Güncel Çevre Sorunlarının Sebepleri ve Sonuçları

0

Biyolojik çeşitliliğin azalması, canlı tür çeşitliliğinin azalması ve tür kaybolması sonucunda olur.

Hızlı nüfus artışı, doğal kaynakların daha fazla kullanılmasında etkilidir. Bu durum ekosistemin işleyişini bozarak bazı canlıların neslinin tükenmesine yol açar. Bitki, hayvan, mantar ve mikroorganizma çeşitlerinin azalması ekosistemlerdeki madde ve enerji akışının devamlılığını bozar. Ekosistemde her canlının üstlendiği bazı görevler vardır. Örneğin hiç işlevi bilinmeyen bir bitkinin gelecekte amansız bir hastalığı tedavi edecek ilaç yapımında kullanılabileceği unutulmamalıdır.
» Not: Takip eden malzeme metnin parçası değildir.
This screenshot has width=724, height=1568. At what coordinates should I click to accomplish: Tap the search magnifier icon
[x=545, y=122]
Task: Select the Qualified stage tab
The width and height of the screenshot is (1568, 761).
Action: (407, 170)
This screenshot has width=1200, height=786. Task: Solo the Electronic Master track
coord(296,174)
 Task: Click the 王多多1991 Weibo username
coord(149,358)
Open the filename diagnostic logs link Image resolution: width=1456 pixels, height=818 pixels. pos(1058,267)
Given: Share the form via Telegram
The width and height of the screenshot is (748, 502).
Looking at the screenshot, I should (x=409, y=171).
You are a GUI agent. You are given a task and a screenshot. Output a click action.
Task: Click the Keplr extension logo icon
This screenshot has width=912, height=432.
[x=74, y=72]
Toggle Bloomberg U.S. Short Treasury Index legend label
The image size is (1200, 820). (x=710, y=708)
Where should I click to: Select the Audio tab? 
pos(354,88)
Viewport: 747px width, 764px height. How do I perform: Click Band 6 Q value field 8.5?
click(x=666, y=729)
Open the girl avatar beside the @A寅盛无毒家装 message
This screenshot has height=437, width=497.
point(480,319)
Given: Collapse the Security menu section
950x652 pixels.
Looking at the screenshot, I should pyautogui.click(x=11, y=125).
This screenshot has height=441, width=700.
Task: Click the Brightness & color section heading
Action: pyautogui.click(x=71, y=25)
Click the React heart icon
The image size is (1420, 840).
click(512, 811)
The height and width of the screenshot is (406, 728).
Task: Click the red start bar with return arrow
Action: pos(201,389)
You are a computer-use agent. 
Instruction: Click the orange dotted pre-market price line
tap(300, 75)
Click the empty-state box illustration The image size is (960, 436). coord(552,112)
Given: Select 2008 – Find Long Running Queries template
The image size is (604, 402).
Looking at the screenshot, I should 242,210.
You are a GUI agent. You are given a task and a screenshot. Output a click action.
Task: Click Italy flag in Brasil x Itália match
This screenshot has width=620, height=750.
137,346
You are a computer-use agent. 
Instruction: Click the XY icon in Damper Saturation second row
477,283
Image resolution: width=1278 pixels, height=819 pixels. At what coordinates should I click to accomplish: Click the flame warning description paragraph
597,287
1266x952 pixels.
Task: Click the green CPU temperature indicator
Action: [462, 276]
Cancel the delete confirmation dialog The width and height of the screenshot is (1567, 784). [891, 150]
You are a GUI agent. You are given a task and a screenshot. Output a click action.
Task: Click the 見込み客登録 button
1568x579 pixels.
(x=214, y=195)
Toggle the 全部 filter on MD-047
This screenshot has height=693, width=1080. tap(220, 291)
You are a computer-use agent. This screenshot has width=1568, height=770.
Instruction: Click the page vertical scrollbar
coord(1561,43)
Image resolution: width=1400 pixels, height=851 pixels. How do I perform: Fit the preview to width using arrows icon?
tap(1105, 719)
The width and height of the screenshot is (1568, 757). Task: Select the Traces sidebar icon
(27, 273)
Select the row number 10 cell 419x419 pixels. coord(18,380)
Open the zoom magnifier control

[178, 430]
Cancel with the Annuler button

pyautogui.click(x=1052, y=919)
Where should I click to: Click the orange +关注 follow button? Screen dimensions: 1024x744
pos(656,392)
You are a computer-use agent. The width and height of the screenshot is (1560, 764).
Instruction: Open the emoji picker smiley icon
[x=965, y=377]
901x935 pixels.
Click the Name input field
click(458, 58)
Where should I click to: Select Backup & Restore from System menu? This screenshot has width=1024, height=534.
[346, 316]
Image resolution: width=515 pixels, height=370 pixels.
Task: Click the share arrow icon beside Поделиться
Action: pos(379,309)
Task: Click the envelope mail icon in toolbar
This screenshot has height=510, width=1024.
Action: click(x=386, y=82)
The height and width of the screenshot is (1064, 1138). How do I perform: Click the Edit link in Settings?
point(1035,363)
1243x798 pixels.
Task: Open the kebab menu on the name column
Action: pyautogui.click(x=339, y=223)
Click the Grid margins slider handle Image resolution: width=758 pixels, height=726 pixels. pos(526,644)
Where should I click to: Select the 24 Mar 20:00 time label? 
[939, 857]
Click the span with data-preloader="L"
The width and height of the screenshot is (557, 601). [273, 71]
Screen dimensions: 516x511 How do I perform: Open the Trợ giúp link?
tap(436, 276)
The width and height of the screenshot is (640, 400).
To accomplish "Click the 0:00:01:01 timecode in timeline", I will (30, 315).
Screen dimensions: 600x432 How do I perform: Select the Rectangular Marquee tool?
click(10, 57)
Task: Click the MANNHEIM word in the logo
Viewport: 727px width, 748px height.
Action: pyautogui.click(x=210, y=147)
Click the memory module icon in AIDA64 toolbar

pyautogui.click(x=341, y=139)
Hava kirliliği; atmosferde toz, duman, gaz, koku ve su buharı şeklinde bulunan kirleticilerin insanlara ve diğer canlılara zarar verebilecek miktara yükselmesidir.

Hava kirliliği
Hava kirliliği

Hava kirliliğine kükürt dioksit, azot oksitler, hidrojen florür, aldehitler, hidrokarbonlar, katranlar ve radyoaktif gazlar sebep olur. Hava kirliliğinin yoğunluğu; insan, hayvan ve bitkilerin sağlığı ile yaşam kalitesini olumsuz yönde etkiler. Hava kirliliğine sebep olan toz partiküller, solunum güçlüğü meydana getirebilir. Güneş ışınlarının bir kısmını tutarak insan vücudunda doğal yolla D vitamini oluşumunu engeller buna bağlı olarak raşitizm hastalığı ve tüberkülozun yayılmasına aracılık eder. Ayrıca toz partiküller, bitkilerin yapraklarını kaplayarak solunum ve buharlaşmayı engeller. Yaprakların fizyolojik işlevlerine zarar verir. Havada toz hâlinde bulunan ağır metal parçacıkları ise sindirim sistemi bozukluklarına, akciğer kanserine yol açabilir.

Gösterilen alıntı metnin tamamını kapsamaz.